2) The program has to be from a specific TiVo. (The other two TiVos stream without problems.)

3) The streaming problem is limited to the app.

The PBS programs on the other TiVos stream without incident. All other programs on the affected TiVo also stream without incident. The PBS programs on the affected TiVo do not have problems streaming to the other TiVos, just the app. All three criteria above have to be met for the streaming problem to occur.

Whew! Have at it, folks: What do you think?


----------



## tomhorsley (Jul 22, 2010)

Doesn't sound like my bug, but it is similar. I just got a new tablet and clicking on some shows in the My Shows area always crashes the app on the new tablet. On the old tablet it (a Nexus 7), it works fine. It is always the same shows that crash the app. As soon as it tries to start the display of the detailed program info, a spinning circle comes up, then it just disappears.


----------



## TishTash (Jan 24, 2008)

tomhorsley said:


> Doesn't sound like my bug, but it is similar. I just got a new tablet and clicking on some shows in the My Shows area always crashes the app on the new tablet. On the old tablet it (a Nexus 7), it works fine. It is always the same shows that crash the app. As soon as it tries to start the display of the detailed program info, a spinning circle comes up, then it just disappears.


I still can't get an iPad to access MyShows without resulting in a TiVo restart. (iPhones works fine.) I suppose this can be looked as a remote restart feature. :^D


----------



## PCurry57 (Feb 27, 2012)

TishTash said:


> Here's a doozy: Only programs from one channel and from one Roamio (out of three) mess up streaming from the TiVo app. Here are the details:
> 
> 1) The program has to be from a specific channel. (It happens to be the local PBS station.)
> 
> ...


Early on my local PBS station KERA wouldn't stream anything. I believe it was due to encoding that TiVo Stream didn't support at the time. The Stream software has since been updated, issue resolved.

I am not 100% sure but initially the stand alone stream and built-in stream in Roamio's wouldn't work with BOLT. Is the device your having issues with a Bolt?

Sent from my SM-G955U using Tapatalk


----------



## TishTash (Jan 24, 2008)

Your explanation about the encoding may be the best answer I've gotten so far. The affected station's programs from another Roamio stream ok, but that may be because more recent programs have different encoding.

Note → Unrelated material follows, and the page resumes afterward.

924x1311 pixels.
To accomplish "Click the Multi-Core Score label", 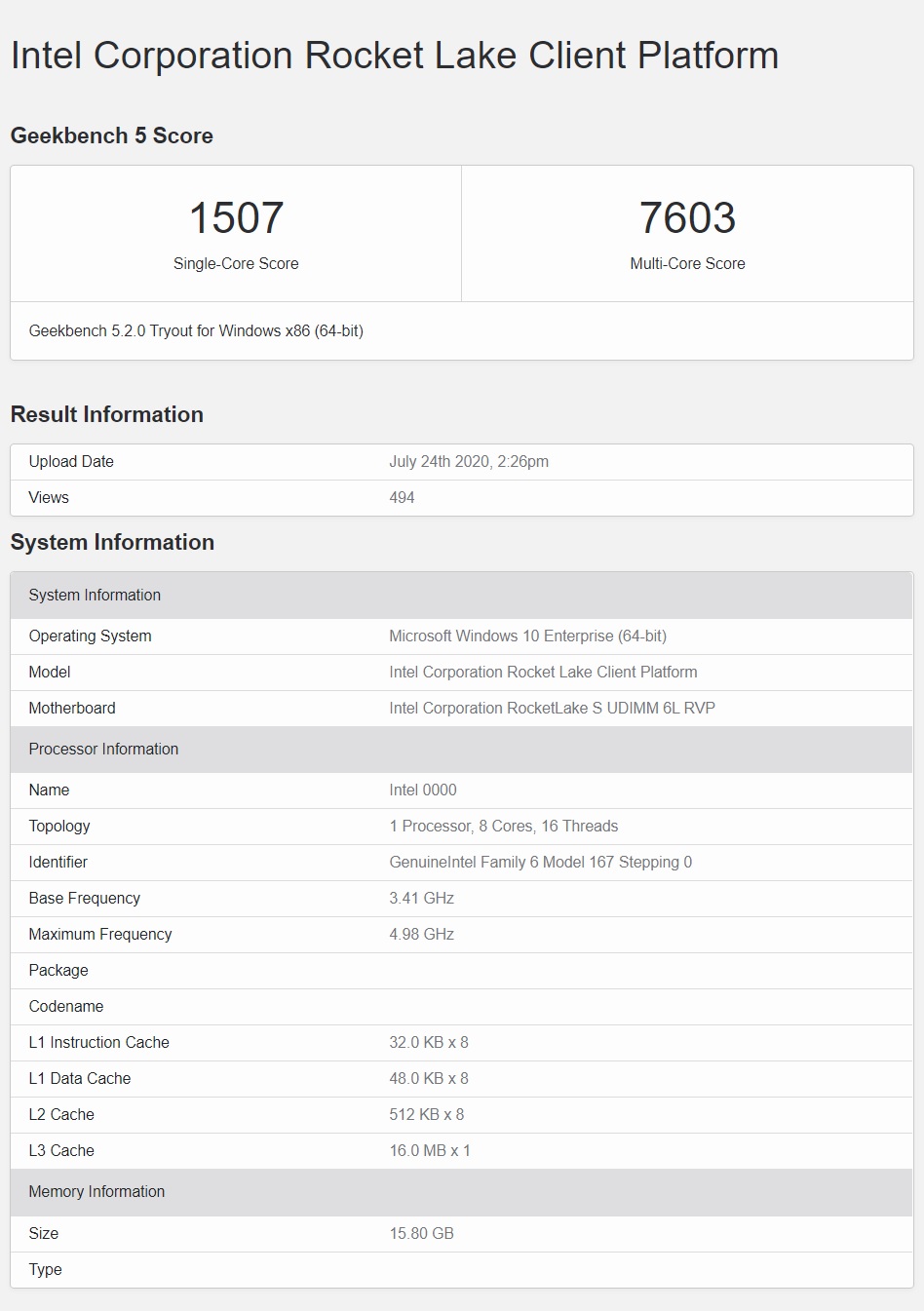I will pos(687,263).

Here's a kicker, btw: I connected an old standalone TiVo Stream and the station's programs stream fine! Choosing one of the Roamios as the streaming device still results in stalled streams for that station's programs. The firmware version for the TiVo Stream is 20.4.9.stream.3.RC6-01-6, while the Roamios are 20.6.3.stream.D1-USB-6. Sticking with your theory, perhaps the more recent encoding algorithm is buggy!


----------



## TishTash (Jan 24, 2008)

Apparently, as it turns out, the TiVo app was at fault. Per the update description for v3.7.8: "Resolved an issue introduced in 3.7.5 which impacted streaming and downloading of shows from certain channels from Roamios." And those programs now stream ok. So there ya go.


----------